Die Sowjetunion trug die Hauptlast bei der Zerschlagung des Faschismus. Weil die späteren Allierten Großbritannien, USA und Frankreich noch ganz im Geist der antikommunistischen Interventionskriege gegen die junge Sowjetunion (1917 – 1921) befangen waren, setzten sie zunächst auf die Karte einer Niederlage der Sowjetunion gegen Deutschland und duldeten die faschistischen Kriegsvorbereitungen. Die sehr späte Eröffnung der Westfront (6.6.1944 Landung in der Normandie) hat den Krieg unnötig und unter Millionen Opfern verlängert.
Auch in Deutschland teilte Hitler den Schreckenspopanz des „Bolschewismus“ „mit einem großen Teil der damaligen Bourgeoisie bis hin zum rechten Flügel und der Mitte der Sozialdemokratie“ (Fritz Fischer, „Hitler war kein Betriebsunfall“, 1992; Vorabdruck im Spiegel 2/1989). Der Antikommunismus war eine der entscheidenden Entstehungsbedingungen für den Faschismus und den Raubzug gegen die Sowjetunion.

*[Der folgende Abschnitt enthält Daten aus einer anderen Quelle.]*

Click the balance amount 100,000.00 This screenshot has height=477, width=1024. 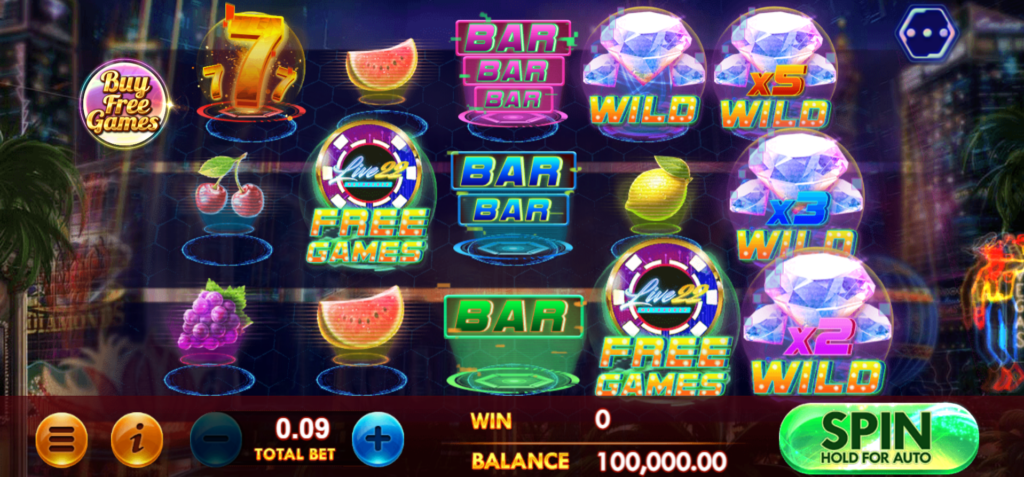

Die deutschen Kriegsziele Vernichtung allen jüdischen Lebens und Vernichtung des Bolschewismus weisen weit über den Charakter eines klassischen imperialistischen Krieges. Dennoch war er auch das. „Die endgültige Lösung liegt in einer Erweiterung des Lebensraumes bzw. der Rohstoff- und Ernährungsbasis unseres Volkes“ postulierte Hitler im August 1936 sein antibolschewistisches Eroberungs- und Kriegsprogramm. Die Sowjetunion stand schließlich den Zielen im Weg, das Deutschland Europa beherrscht und der Ferne Osten und Südamerika dem europäischen Export offen stehen (Herman Josef Abs, Vorstandsmitglied Deutsche Bank am 17.7.1941).
Die Begleitmusik dieser imperialistischen Eroberungsphantasien spielt heute nicht mehr der Antibolschewismus der Nazis, aber in ähnlicher Tonfolge das sog. „Anti-Terror-Programm“ aller Bundesregierungen.